__What to produce__
Can you arrange the lines in the records below as a JSON list of strings, one string per line, from the line containing "The height and width of the screenshot is (406, 1571)." through the line containing "(x=205, y=57)"? Leave out any blank lines, and include nothing outside that stretch.

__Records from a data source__
* start *

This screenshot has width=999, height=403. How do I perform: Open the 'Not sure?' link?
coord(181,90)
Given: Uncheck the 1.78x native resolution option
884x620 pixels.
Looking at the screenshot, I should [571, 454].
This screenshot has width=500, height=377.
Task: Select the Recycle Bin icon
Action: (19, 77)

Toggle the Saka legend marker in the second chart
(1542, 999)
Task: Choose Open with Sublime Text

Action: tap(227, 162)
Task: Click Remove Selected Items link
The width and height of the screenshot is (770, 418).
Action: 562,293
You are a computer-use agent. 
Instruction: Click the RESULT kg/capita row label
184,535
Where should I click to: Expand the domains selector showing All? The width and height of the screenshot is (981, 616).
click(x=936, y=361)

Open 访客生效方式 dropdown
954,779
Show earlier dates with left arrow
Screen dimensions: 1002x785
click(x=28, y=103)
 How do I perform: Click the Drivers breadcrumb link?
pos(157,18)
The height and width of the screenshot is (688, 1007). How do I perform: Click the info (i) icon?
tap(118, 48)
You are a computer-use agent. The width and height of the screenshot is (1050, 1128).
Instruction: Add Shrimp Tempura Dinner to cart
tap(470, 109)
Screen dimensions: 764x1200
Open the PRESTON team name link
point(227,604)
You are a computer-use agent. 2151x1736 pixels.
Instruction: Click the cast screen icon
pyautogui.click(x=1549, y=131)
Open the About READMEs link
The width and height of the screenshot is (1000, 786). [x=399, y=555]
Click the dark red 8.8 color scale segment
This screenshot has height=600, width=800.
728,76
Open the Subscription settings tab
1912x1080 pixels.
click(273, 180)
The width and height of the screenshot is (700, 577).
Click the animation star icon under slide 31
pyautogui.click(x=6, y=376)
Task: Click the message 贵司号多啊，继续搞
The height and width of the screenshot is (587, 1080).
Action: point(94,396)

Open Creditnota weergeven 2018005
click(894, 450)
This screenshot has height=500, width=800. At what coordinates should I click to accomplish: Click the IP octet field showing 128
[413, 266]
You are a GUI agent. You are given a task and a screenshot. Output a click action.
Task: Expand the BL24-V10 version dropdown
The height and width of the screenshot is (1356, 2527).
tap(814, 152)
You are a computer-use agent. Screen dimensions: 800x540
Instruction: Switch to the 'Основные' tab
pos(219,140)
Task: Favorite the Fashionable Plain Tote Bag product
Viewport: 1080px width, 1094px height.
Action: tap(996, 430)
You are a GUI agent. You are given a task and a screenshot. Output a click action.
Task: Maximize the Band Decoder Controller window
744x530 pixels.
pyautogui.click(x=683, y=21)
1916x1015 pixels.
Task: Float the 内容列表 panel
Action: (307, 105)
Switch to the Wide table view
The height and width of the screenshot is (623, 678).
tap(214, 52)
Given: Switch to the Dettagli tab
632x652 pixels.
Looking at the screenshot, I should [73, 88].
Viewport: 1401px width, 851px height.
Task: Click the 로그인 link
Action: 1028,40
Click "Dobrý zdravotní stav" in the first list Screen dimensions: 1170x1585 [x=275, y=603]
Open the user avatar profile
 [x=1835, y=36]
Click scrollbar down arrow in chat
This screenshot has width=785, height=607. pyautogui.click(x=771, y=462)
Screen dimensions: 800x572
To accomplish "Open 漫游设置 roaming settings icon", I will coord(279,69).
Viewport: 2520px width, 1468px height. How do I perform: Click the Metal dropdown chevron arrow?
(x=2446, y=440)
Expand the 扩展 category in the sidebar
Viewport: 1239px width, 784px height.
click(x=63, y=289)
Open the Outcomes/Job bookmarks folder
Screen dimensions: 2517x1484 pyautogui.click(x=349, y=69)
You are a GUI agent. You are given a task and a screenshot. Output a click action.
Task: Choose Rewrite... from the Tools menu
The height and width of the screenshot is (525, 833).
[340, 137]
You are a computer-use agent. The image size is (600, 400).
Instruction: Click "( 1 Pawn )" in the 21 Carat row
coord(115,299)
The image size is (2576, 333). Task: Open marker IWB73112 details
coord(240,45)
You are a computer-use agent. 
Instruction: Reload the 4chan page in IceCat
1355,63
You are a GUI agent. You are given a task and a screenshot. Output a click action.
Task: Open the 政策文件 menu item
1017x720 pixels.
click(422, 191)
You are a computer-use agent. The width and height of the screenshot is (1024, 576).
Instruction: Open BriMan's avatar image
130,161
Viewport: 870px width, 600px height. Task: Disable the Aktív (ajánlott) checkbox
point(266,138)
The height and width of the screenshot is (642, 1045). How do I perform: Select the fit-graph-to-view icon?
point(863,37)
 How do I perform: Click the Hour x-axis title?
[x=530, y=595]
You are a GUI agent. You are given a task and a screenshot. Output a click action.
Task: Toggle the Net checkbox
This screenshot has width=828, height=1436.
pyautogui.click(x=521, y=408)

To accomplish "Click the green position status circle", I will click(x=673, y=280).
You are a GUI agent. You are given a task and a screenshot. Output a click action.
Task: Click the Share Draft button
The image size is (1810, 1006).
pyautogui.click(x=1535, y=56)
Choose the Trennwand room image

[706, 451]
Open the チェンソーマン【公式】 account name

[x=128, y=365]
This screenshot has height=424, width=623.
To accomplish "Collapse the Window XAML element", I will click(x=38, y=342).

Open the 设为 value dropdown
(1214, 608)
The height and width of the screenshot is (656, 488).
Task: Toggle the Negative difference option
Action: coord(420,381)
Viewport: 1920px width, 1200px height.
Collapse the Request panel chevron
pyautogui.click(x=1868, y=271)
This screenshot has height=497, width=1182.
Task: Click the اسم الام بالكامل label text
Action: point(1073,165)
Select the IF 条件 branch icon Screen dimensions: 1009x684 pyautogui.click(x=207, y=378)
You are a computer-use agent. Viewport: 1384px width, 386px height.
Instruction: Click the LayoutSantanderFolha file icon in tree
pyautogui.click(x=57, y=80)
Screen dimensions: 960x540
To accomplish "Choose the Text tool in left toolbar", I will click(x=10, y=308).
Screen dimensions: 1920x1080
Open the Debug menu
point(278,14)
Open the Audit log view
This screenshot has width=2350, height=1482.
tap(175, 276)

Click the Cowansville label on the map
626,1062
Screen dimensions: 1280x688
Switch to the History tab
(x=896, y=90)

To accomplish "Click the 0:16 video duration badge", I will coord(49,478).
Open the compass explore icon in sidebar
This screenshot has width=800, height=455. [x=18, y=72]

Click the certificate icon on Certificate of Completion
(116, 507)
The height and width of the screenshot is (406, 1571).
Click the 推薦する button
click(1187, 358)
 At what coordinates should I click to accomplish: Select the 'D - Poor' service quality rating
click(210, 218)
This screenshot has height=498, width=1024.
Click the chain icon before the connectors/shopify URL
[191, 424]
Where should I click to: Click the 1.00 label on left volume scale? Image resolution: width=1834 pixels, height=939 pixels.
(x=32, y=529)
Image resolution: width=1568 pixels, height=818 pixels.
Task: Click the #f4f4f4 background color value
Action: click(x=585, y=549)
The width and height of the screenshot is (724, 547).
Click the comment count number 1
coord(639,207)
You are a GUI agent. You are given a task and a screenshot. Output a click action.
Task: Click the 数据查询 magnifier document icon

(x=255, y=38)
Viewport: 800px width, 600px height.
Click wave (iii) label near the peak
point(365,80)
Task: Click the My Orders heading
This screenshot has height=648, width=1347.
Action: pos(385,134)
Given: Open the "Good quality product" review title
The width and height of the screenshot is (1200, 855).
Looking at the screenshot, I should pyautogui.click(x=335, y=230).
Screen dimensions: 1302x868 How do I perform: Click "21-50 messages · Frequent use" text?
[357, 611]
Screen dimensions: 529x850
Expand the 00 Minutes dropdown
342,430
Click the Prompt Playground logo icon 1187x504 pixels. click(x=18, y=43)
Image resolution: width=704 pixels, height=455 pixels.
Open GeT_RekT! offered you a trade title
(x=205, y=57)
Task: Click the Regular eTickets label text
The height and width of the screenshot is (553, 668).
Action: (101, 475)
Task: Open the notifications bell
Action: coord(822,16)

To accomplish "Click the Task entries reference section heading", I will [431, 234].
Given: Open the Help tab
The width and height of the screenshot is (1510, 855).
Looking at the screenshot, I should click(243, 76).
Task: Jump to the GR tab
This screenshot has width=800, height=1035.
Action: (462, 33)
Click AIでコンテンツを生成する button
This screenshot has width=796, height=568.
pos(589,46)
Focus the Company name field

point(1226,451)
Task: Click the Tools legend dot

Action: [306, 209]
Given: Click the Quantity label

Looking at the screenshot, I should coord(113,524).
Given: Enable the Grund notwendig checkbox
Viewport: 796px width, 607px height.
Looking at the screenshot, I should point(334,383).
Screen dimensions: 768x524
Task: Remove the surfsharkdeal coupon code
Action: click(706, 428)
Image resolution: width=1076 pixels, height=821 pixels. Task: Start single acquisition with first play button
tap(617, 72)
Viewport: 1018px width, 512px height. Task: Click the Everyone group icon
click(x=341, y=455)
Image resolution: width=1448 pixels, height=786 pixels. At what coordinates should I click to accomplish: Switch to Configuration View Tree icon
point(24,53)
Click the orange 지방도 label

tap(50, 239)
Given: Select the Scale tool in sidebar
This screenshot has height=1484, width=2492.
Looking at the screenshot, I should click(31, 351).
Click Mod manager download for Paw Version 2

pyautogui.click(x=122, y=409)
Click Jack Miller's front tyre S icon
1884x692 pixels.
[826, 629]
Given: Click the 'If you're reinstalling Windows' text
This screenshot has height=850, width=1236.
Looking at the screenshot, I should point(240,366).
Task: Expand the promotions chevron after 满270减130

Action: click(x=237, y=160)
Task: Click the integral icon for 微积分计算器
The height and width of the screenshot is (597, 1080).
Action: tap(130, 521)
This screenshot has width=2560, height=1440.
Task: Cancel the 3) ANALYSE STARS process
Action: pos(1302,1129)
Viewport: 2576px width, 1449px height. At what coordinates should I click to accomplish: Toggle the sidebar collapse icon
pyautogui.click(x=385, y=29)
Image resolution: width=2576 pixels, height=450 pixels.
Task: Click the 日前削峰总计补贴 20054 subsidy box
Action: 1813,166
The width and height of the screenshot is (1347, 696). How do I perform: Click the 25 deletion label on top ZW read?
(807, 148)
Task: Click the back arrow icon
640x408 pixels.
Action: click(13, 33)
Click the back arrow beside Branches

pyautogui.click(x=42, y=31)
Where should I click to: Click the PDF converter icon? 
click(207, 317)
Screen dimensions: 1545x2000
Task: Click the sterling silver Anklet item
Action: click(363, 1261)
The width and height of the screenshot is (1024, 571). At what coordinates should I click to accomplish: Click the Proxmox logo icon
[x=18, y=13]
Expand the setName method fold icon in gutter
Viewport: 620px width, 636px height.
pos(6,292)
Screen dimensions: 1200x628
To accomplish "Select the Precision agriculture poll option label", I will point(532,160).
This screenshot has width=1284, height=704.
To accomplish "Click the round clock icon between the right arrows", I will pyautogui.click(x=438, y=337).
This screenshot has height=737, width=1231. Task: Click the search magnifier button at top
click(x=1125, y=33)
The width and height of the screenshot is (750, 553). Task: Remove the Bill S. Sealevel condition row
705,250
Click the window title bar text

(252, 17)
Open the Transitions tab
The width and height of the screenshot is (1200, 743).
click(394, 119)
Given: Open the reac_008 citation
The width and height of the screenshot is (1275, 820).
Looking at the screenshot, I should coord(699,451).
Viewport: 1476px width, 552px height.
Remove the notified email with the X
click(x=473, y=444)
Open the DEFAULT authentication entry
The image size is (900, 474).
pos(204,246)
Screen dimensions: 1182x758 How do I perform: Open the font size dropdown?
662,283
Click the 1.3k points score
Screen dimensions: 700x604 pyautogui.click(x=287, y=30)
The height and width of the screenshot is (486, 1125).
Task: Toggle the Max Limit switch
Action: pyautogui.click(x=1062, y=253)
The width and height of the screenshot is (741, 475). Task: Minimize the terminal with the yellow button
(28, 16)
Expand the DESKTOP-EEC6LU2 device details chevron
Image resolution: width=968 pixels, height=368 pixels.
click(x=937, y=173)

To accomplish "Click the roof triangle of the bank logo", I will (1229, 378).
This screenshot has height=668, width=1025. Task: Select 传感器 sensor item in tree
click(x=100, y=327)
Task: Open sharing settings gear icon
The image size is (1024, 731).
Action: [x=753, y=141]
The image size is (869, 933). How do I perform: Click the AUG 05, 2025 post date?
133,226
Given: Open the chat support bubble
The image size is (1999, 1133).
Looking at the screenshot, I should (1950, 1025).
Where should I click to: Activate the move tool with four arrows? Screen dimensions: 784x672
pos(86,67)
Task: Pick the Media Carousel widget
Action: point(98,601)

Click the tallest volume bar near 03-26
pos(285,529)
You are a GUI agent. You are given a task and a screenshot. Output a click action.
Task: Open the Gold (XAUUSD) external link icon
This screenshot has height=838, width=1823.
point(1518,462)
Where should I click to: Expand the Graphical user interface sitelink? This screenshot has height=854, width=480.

* end *

__Result of the exercise__
[
  "The height and width of the screenshot is (406, 1571).",
  "Click the 推薦する button",
  "click(1187, 358)",
  " At what coordinates should I click to accomplish: Select the 'D - Poor' service quality rating",
  "click(210, 218)",
  "This screenshot has height=498, width=1024.",
  "Click the chain icon before the connectors/shopify URL",
  "[191, 424]",
  "Where should I click to: Click the 1.00 label on left volume scale? Image resolution: width=1834 pixels, height=939 pixels.",
  "(x=32, y=529)",
  "Image resolution: width=1568 pixels, height=818 pixels.",
  "Task: Click the #f4f4f4 background color value",
  "Action: click(x=585, y=549)",
  "The width and height of the screenshot is (724, 547).",
  "Click the comment count number 1",
  "coord(639,207)",
  "You are a GUI agent. You are given a task and a screenshot. Output a click action.",
  "Task: Click the 数据查询 magnifier document icon",
  "(x=255, y=38)",
  "Viewport: 800px width, 600px height.",
  "Click wave (iii) label near the peak",
  "point(365,80)",
  "Task: Click the My Orders heading",
  "This screenshot has height=648, width=1347.",
  "Action: pos(385,134)",
  "Given: Open the \"Good quality product\" review title",
  "The width and height of the screenshot is (1200, 855).",
  "Looking at the screenshot, I should pyautogui.click(x=335, y=230).",
  "Screen dimensions: 1302x868 How do I perform: Click \"21-50 messages · Frequent use\" text?",
  "[357, 611]",
  "Screen dimensions: 529x850",
  "Expand the 00 Minutes dropdown",
  "342,430",
  "Click the Prompt Playground logo icon 1187x504 pixels. click(x=18, y=43)",
  "Image resolution: width=704 pixels, height=455 pixels.",
  "Open GeT_RekT! offered you a trade title",
  "(x=205, y=57)"
]